There is no need to put a hard limit, just an effective limit by having a general wealth tax. Money flows to where money already is, that's inevitable in a capitalist market economy. There's no need to change that, but progressively bigger piles of wealth should be progressively higher taxed to keep them in check, thus ensuring a competitive market.

Edit: I guess I should have known mentioning wealth tax would get people nervous. But this is not about taxing your old grandma for her paid-off house. This is about small but increasing percentage, starting at maybe $1M-10M and really kicking in at $1B and above. You can then abolish dividend taxing (that's only fair) and perhaps income tax altogether.


This is one tax I do agree on. A wealth tax for anything over 100 million seems fair. 1-2% would be a great start.

But it won't be $30M for long. It's be $20M, then $10M, then $5M including your house.
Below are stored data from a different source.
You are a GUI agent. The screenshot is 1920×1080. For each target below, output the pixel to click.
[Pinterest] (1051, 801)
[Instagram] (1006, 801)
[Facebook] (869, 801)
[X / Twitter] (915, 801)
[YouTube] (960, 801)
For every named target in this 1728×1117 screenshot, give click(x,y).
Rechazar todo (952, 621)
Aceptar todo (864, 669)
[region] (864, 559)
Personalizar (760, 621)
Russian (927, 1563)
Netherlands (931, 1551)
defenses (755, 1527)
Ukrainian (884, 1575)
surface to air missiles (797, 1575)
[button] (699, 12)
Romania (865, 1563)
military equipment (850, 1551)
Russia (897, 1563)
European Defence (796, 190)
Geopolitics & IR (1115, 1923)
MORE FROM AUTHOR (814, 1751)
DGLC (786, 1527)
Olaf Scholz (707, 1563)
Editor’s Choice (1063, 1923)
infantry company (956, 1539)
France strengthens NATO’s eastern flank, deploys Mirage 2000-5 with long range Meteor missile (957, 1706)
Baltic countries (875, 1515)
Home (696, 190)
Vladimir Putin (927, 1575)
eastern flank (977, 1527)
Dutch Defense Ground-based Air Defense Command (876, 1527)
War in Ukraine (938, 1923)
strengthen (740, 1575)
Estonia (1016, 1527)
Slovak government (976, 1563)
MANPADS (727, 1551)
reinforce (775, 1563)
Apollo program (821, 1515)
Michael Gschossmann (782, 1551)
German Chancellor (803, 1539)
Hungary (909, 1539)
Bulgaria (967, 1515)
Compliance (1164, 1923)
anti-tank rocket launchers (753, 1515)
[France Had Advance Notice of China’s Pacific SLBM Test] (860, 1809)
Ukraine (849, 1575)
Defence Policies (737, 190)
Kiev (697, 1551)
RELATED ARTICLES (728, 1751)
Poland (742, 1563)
And wealth taxes have failed miserably everywhere they've been tried. France instituted one a few years back and it failed to capture even a small percentage of expected revenue - people just do whatever they can to avoid it, including leaving the country.


There are many people making over $200,000/yr. With 20 years of investing $150,000 of that, it's incredibly easy to have over $6.5 million.

I don't see why it can't be a two-pronged approach with both higher income taxes and wealth taxes. It's what was done in the 1950's, and there was still plenty of wealth then.